While some cases have been dismissed or put on hold, others continue to be active. That creates an unresolved legal environment that has pushed operators to reassess both product structure and risk exposure.

Against that backdrop, any new DFS product launched in California — including Fliff Superstars — enters a market that already faces legal challenges, even when structured as a peer-to-peer model.

Strategic Timing as Sweepstakes Exit Takes Effect

However, even if it faces legal challenges, Fliff’s move into DFS allows it to offer a real-money product in California. The state banned sweepstakes gaming, effective January 1. The ban effectively eliminated the company’s largest market for its core social sportsbook product.

Launching a peer-to-peer DFS offering allows Fliff to continue engaging California users through a format that, while controversial, remains widely offered by other operators despite the attorney general’s opinion and ongoing lawsuits.

Diverging Strategies in a Contracting U.S. Market

Fliff’s Superstars launch highlights how sweepstakes operators are pursuing different survival strategies amid the shrinking U.S. market.

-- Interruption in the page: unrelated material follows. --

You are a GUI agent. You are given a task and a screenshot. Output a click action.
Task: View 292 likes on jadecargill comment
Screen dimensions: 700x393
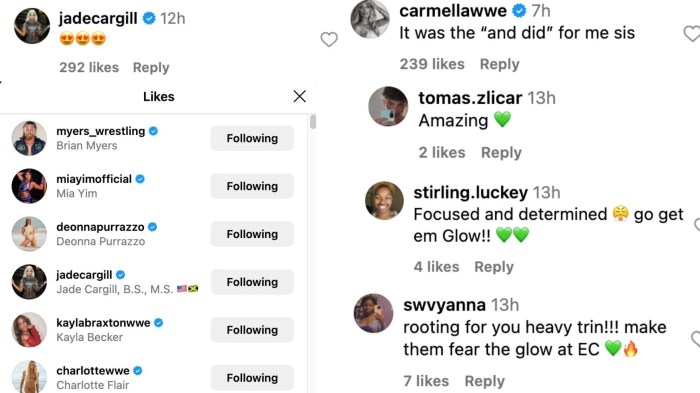tap(89, 67)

While some companies, such as VGW, are expanding their social gaming portfolios, others, including MyPrize, have sought exposure to adjacent verticals like the increasingly scrutinized prediction markets. Fliff’s approach, by contrast, keeps the company anchored in sports gaming through a peer-to-peer DFS model.

For now, Fliff Superstars represents both a product expansion and a risk-management move. It places the company among a growing group of operators betting that peer-to-peer DFS remains viable — or at least defensible — in the nation’s most populous and legally contested gaming market.